(Lusa) - O secretário de Estado das Comunidades Portuguesas reconheceu o “invulgar espírito de missão” do fotógrafo Gérald Bloncourt, que imortalizou em fotografia a emigração portuguesa em França nos anos 1960 e 1970, nos bairros de lata, falecido hoje.

“Com o falecimento do fotógrafo, artista e escritor Gérald Bloncourt, perde-se uma das maiores testemunhas da história da emigração portuguesa do século XX, em particular do fluxo migratório para França”, destaca a mensagem de condolências do secretário de Estado, José Luís Carneiro.

A mensagem enviada à Lusa acrescenta que o percurso de vida de Bloncourt, nascido no Haiti e radicado em França, “traduz um invulgar espírito de missão, patente no modo apaixonado como registou, através da fotografia, o quotidiano das comunidades portuguesas que viviam em duras condições a experiência da emigração”.
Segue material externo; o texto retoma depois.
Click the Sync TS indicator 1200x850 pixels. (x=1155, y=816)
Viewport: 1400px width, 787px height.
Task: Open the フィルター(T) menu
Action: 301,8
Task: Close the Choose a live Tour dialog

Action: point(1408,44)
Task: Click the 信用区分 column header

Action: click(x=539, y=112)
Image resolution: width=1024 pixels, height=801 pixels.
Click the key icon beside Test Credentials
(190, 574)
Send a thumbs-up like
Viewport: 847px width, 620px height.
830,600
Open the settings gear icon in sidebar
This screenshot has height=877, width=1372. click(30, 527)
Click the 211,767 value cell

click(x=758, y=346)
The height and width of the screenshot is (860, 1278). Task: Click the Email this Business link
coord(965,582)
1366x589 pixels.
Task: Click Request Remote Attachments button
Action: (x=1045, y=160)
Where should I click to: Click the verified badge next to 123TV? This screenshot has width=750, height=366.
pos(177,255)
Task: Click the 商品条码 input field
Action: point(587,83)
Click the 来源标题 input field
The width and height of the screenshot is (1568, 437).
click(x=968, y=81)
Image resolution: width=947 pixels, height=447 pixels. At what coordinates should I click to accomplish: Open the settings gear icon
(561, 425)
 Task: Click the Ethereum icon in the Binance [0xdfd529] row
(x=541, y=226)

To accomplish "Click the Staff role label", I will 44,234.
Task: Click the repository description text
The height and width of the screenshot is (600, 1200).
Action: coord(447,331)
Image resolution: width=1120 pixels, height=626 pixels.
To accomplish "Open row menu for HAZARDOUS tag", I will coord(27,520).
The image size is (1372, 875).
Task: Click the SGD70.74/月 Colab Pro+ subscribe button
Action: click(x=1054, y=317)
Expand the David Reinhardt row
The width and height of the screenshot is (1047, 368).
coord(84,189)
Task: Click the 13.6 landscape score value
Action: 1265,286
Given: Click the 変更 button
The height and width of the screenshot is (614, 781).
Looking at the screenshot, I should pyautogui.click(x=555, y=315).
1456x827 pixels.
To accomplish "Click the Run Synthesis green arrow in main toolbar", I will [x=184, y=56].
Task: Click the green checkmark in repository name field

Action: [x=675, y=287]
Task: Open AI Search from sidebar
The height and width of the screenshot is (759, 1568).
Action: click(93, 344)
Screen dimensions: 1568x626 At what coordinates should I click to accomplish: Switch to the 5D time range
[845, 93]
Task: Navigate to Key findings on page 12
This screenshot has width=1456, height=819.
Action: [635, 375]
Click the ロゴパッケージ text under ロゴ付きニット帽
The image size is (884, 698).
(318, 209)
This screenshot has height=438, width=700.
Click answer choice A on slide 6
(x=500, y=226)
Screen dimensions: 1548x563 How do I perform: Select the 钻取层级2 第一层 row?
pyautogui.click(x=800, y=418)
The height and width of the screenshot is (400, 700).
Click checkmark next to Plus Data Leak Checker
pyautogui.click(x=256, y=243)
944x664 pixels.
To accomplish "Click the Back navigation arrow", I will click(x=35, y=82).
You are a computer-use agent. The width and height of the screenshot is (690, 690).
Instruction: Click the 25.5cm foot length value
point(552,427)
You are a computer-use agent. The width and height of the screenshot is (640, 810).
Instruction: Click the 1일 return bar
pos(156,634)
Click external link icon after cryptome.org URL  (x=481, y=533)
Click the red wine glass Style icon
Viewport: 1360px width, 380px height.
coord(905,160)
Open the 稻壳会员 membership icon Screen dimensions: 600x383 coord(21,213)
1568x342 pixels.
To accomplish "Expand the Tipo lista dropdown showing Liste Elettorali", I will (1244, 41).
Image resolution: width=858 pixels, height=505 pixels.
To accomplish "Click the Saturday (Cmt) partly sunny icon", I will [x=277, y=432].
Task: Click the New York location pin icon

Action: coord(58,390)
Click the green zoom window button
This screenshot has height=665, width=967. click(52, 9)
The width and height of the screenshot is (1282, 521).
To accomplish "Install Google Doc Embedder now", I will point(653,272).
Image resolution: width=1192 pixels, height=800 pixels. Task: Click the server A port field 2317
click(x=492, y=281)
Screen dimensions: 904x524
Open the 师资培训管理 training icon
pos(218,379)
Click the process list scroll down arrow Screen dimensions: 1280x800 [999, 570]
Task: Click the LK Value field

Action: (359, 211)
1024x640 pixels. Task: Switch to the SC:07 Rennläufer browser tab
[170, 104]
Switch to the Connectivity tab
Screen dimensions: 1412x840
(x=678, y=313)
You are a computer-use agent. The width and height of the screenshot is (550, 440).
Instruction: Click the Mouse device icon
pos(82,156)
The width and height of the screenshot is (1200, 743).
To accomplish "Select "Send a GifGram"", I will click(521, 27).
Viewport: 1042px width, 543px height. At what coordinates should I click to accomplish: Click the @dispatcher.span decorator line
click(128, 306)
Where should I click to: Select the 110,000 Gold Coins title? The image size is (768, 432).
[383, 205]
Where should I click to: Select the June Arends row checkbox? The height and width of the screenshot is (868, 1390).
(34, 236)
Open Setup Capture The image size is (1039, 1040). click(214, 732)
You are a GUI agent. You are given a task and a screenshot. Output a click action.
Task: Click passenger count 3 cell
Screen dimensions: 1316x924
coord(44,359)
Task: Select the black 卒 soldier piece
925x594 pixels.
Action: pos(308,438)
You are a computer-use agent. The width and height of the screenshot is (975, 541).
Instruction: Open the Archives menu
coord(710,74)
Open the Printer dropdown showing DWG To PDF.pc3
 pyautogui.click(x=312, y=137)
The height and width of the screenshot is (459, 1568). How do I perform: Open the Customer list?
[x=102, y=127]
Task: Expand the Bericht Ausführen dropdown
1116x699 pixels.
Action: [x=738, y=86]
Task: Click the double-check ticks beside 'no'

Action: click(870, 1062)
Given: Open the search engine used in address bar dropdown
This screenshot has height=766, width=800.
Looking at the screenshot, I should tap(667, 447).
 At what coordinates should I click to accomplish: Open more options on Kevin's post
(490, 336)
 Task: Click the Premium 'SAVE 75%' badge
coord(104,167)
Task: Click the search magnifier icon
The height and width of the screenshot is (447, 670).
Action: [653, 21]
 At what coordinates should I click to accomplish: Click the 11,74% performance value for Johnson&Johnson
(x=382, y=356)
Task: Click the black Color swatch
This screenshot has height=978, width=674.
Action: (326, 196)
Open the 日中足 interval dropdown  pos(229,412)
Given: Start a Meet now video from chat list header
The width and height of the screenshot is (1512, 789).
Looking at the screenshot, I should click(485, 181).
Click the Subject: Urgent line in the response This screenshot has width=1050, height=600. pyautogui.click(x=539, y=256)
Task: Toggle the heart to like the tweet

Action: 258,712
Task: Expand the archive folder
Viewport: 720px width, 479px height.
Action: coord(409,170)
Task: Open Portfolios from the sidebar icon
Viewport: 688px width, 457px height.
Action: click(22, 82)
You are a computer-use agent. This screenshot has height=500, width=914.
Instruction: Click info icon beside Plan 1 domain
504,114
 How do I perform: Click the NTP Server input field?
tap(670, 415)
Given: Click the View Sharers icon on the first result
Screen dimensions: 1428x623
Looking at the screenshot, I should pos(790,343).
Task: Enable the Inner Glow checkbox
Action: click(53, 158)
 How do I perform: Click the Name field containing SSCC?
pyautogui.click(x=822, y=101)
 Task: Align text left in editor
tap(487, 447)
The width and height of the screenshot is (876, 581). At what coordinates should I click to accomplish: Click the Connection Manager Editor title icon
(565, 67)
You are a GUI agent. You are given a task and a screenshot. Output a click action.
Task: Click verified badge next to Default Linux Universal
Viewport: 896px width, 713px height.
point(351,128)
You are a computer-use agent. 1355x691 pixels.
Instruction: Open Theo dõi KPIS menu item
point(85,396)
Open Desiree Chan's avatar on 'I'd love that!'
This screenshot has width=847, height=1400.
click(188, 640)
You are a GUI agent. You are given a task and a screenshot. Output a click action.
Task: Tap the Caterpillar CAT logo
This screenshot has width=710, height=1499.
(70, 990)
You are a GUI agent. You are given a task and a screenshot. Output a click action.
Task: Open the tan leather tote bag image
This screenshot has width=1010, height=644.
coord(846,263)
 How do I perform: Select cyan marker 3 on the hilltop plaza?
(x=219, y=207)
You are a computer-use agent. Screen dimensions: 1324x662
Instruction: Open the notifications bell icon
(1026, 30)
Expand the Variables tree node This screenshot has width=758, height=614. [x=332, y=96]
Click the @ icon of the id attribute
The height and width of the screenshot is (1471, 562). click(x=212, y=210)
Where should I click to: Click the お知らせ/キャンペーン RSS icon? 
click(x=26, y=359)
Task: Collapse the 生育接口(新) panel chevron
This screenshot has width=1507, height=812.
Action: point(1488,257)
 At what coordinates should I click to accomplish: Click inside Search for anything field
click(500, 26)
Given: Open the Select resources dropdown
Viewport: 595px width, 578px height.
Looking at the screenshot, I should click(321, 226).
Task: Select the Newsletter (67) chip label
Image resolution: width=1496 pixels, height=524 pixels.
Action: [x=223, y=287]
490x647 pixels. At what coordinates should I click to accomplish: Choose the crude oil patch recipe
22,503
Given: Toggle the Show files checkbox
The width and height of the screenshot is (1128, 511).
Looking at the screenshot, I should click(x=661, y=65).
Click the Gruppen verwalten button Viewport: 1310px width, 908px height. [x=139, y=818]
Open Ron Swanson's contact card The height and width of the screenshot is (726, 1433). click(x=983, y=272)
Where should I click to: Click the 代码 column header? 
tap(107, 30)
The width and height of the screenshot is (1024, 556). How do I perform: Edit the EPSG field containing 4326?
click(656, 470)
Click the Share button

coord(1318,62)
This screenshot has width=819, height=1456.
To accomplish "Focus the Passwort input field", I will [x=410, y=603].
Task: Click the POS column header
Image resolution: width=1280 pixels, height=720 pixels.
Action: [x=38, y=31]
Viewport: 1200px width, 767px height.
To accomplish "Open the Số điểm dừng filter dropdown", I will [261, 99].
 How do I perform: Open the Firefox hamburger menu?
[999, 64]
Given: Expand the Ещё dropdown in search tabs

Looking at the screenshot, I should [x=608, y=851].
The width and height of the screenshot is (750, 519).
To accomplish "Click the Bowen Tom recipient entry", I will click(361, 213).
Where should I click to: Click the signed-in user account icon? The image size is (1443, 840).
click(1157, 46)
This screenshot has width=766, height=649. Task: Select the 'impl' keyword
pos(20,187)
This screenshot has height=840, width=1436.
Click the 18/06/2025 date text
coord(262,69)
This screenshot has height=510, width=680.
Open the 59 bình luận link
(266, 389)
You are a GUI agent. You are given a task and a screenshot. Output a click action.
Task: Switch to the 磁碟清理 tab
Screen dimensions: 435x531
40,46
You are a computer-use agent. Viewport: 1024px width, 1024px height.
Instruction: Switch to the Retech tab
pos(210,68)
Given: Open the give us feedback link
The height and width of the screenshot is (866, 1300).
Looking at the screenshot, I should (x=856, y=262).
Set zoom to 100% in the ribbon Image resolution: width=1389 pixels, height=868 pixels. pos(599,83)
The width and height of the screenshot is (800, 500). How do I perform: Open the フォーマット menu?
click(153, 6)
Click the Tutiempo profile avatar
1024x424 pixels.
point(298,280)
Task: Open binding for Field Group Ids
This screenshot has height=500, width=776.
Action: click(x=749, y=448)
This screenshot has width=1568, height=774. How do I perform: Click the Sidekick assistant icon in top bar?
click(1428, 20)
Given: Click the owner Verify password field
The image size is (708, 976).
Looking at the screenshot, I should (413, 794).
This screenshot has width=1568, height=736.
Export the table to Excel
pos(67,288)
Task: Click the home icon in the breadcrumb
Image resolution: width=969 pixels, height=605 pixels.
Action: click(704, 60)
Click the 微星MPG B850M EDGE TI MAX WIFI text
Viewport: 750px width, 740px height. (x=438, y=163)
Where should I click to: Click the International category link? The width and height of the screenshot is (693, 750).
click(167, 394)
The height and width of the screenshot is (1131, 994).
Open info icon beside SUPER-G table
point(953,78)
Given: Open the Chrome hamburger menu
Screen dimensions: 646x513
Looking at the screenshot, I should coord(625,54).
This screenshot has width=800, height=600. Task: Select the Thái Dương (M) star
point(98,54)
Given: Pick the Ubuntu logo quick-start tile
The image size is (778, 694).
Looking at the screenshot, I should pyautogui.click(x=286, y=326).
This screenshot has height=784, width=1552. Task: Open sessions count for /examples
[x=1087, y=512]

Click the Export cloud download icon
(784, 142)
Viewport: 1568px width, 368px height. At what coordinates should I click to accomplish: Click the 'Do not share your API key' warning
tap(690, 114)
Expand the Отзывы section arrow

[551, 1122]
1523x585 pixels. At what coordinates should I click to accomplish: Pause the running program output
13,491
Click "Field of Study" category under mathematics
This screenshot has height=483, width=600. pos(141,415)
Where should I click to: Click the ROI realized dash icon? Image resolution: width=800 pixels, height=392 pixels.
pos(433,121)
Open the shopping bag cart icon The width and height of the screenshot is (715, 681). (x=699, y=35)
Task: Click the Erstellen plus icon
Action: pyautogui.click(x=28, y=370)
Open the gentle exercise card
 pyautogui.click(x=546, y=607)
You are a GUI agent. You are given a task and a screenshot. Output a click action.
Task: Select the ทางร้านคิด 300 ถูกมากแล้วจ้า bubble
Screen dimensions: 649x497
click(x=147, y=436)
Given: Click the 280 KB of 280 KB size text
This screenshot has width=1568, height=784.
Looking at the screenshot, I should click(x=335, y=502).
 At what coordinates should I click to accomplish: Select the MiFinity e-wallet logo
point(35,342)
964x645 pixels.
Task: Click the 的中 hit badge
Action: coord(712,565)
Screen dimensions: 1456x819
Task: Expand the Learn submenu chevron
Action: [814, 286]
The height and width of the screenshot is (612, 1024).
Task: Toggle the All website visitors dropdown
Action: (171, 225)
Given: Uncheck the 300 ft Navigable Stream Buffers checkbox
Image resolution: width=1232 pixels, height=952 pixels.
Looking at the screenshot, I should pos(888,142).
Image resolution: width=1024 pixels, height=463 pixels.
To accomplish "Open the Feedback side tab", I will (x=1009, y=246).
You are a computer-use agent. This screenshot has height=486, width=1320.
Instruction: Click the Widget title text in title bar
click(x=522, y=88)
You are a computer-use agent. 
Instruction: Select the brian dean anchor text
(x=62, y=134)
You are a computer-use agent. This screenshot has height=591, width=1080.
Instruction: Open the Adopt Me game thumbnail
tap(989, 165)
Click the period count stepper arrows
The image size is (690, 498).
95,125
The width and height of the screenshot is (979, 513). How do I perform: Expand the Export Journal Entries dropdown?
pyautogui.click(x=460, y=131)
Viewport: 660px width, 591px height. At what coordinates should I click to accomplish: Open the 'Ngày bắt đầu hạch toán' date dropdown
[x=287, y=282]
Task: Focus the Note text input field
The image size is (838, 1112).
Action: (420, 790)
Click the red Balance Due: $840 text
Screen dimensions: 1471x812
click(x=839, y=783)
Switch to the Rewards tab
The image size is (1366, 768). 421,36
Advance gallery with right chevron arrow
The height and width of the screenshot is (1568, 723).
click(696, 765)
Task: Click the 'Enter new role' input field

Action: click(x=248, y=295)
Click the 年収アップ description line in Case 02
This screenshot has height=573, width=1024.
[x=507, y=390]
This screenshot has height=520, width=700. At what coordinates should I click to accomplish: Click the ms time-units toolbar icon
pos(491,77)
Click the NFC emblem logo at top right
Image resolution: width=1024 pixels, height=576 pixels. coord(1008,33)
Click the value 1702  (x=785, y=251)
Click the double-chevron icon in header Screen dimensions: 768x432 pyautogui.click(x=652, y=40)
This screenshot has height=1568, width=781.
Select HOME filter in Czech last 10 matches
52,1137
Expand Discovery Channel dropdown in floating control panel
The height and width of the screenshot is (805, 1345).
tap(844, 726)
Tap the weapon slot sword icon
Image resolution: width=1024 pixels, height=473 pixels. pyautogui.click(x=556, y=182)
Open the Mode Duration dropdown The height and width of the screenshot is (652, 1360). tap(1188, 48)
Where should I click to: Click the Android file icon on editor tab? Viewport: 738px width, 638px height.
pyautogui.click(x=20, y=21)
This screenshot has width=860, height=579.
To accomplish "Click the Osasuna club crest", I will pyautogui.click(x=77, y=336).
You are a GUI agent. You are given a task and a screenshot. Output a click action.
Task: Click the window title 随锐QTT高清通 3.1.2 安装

A morte do fotógrafo, aos 92 anos, foi confirmada hoje à Lusa por fonte da família de Gérald Bloncourt.

O fotojornalista retratou os "bidonville" portugueses, mas também fez imagens da viagem clandestina - "a salto" - para França, assim como imagens de Portugal sob a ditadura e no período que se seguiu ao 25 de Abril de 1974.

Gérald Bloncourt foi condecorado com a ordem de Comendador da Ordem do Infante D. Henrique, pelo Presidente da República, Marcelo Rebelo de Sousa, durante as comemorações do Dia de Portugal, de Camões e das Comunidades Portuguesas, que decorreram entre 10 e 12 de junho de 2016.

A mensagem do secretário de Estado das Comunidades Portuguesas recorda que Gérald Bloncourt “colocou-se no lugar dos que partiam em busca de liberdade e de uma vida melhor”.

“Acompanhou os portugueses e colocou, até, a sua segurança em risco, nomeadamente quando registou a emigração a salto nas fronteiras portuguesas”, refere a nota.

As suas fotografias integraram várias exposições em Portugal e França, nomeadamente no Museu Berardo, em Lisboa, em 2008, na mostra intitulada "Por uma vida melhor" e fazem parte dos arquivos da Cité nationale de l'histoire de l'immigration, em Paris, e do Museu das Migrações e das Comunidades de Fafe.

Gérald Bloncourt nasceu em 1926, no Haiti, de onde foi expulso no final da década de 1940 por razões políticas e passou a residir em Paris, onde iniciou uma carreira de fotojornalista que o levou ao encontro dos portugueses nos anos 60 nos bairros de lata dos subúrbios da capital francesa.

Gérald Bloncourt era também pintor e poeta, tendo participado na criação do Centro de Arte Haitiana (1944) e publicado vários livros.

O funeral está previsto para 05 de novembro, a partir das 14:30 locais (menos uma hora em lisboa), no cemitério Père Lachaise, em Paris.